Gbagbo assure son pouvoir en accentuant l'ethnicisation du pays en faveur des populations du Sud, particulièrement son ethnie (les Bétés), au détriment du Nord. On cite de plus en plus les escadrons de la mort, en Côte d'Ivoire. Sont accusées les milices pro-Gbagbo (particulièrement le mouvement des Jeunes Patriotes) qui opèrent avec la complicité des gendarmes. Une tentative de coup d'État avorte le 7 janvier 2001.
Le 19 septembre 2002, un soulèvement militaire cause des centaines de morts. Robert Gueï est assassiné, ainsi que le ministre de l'Intérieur de Gbagbo, Emile Boga Doudou. Les mutins sont originaires du Nord et prennent rapidement le contrôle de Bouaké. Ils sont bien équipés et paient cash leurs achats dans les magasins. Ce qui fait dire aux loyalistes que les mutins sont soutenus par des puissances extérieures, en premier lieu par Blaise Compaoré, le président burkinabé. Leur chef est le sergent-chef Tuo Fozié. Les FANCI (Forces armées nationales de Côte d'Ivoire) sont quant à elles dépassées. Immédiatement, le gouvernement ivoirien demande à la France une protection militaire en vertu des accords de défense franco-ivoiriens de 1961. Après une certaine hésitation, l'opération Licorne est déclenchée le 22. Les troupes françaises stoppent l'avance des rebelles et consacrent la partition du pays. Le 30 septembre, la CEDEAO (Communauté économique des États d'Afrique de l'Ouest) décide l'envoi d'une force de paix.
La rébellion, strictement militaire au début, dévoile une vitrine politique : le Mouvement patriotique de Côte d'Ivoire (MPCI) dirigé par Guillaume Soro, un ancien responsable du mouvement étudiant. Deux autres mouvements font ensuite leur apparition le MPIGO et le MJP. 9 Le 27 novembre, Dominique de Villepin, alors ministre des Affaires étrangères, se rend à Abidjan. On en profite pour exfiltrer Alassane Ouattara. Le MPCI demande à la France de respecter une « stricte neutralité ».
Du 15 au 24 janvier 2003, la France impose une table ronde de négociations qui débouche sur les accords de Linas-Marcoussi 10, signés par toutes les forces en présence. Gbagbo, bien que maintenu président, refuse d'accorder les ministères de l'Intérieur et de la Défense au MPCI, comme prévu en marge des négociations. Ils finissent par s'entendre lors d'une réunion inter-ivoirienne à Accra, au Ghana, sur l'entrée des rebelles au gouvernement. Les rebelles prennent le nom de Forces nouvelles.
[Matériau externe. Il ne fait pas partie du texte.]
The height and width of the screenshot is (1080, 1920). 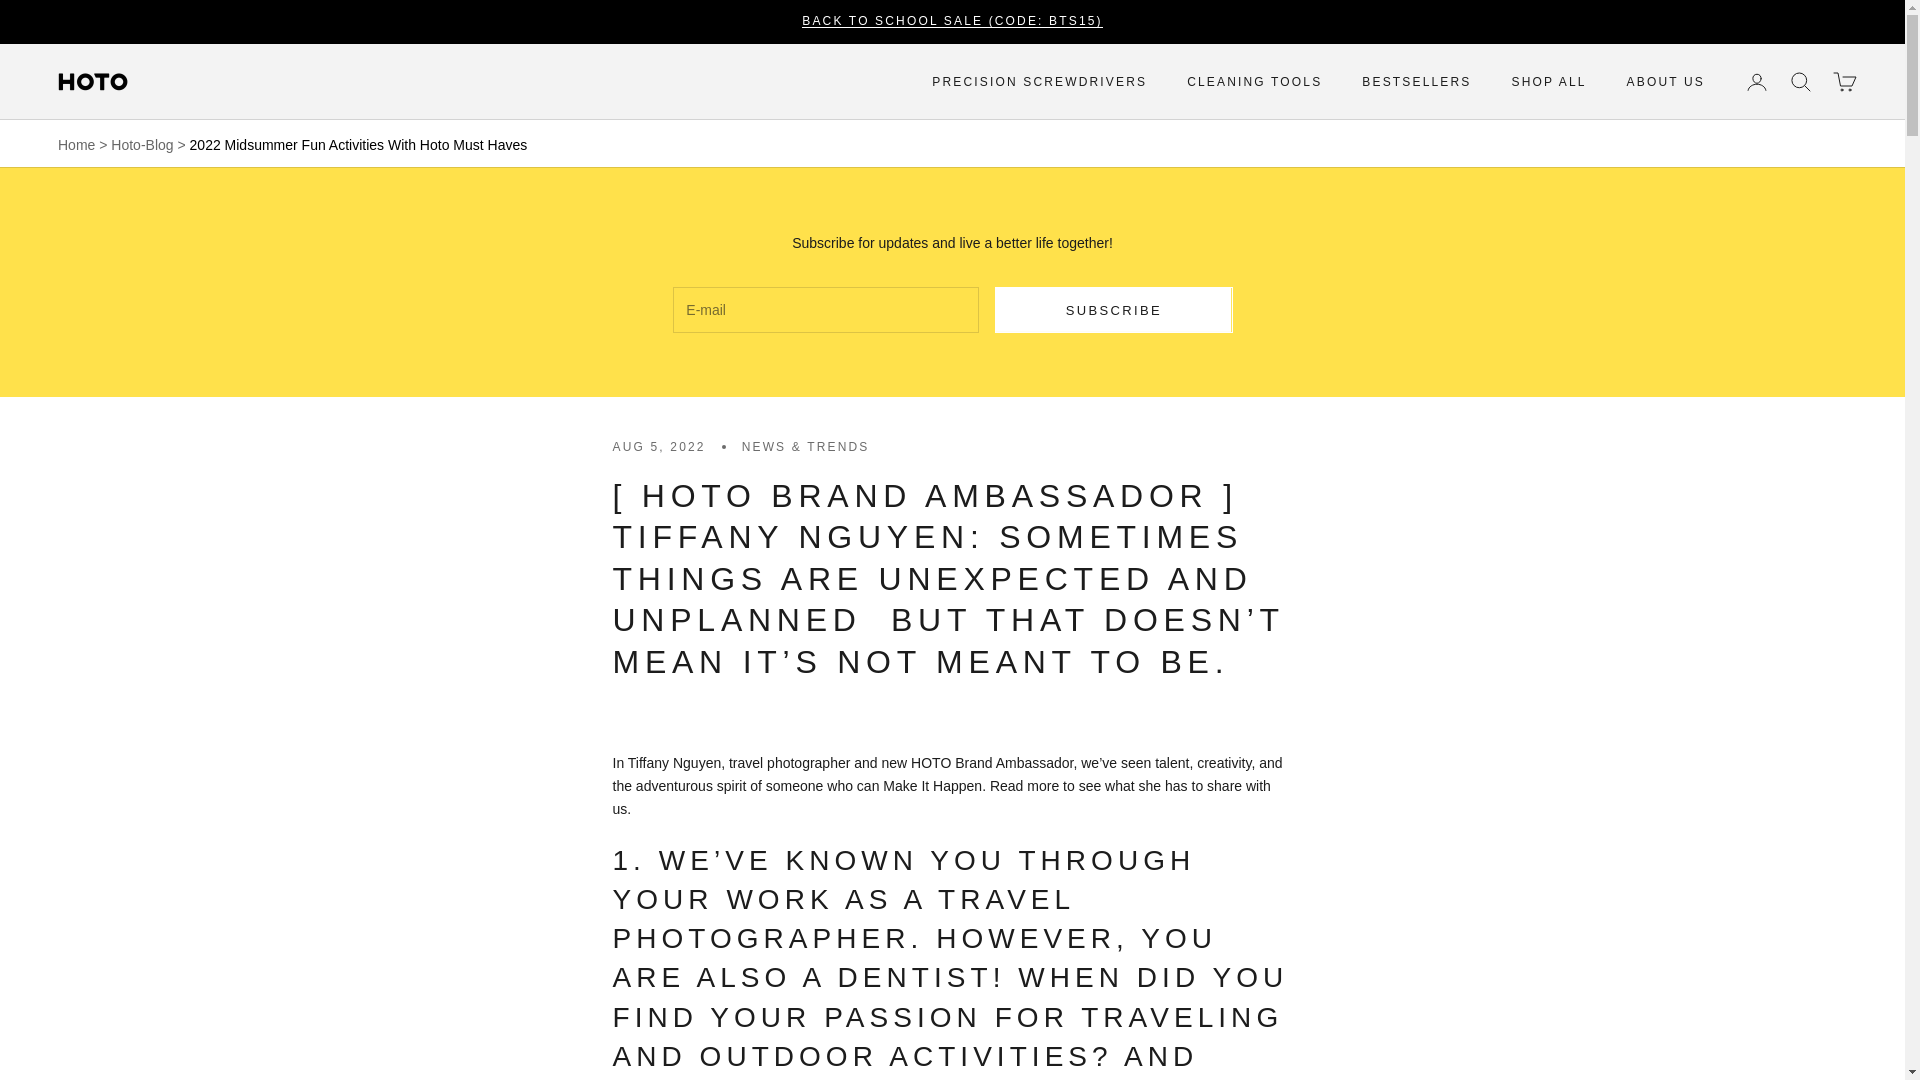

Le 4 juillet, les belligérants annoncent la fin de la guerre civile, 24 heures après le déploiement de la MINUCI (Mission des Nations unies pour la Côte d'Ivoire).
Les tensions ne sont pas résolues pour autant. Le pays reste partitionné. Dans le Sud, sous les incantations du président Gbagbo et de ses partisans, un fort ressentiment anti-français est entretenu. En fait, les nationalistes ivoiriens ne sont pas prêts à accepter les accords de Linas-Marcoussis, ceux-ci prévoyant une révision du code de la nationalité, du code électoral et de la loi sur la propriété foncière. En outre, l'assassinat du journaliste français Jean Hélène et la disparition de Guy André Kieffer ont le double avantage, semble-t-il, de cultiver ce ressentiment francophobe et d'occulter quelques « mystères ».
Les 25 et 26 mars 2004, à Abidjan, une manifestations pacifique appelée par l'opposition pour soutenir les accords de Marcoussis dégénère en carnage. Plusieurs centaines de morts sont à dénombrer, du fait de la répression par l'armée, les forces parallèles et les milices pro-gouvernementales. Guillaume Soro, secrétaire général du MPCI menace de faire sécession.11 En face, les partisans de Gbagbo lancent un ultimatum pour le désarmement des rebelles.12 La Côte d'Ivoire est donc plus que jamais prête à s'étriper, victime du syndrome Rwandais.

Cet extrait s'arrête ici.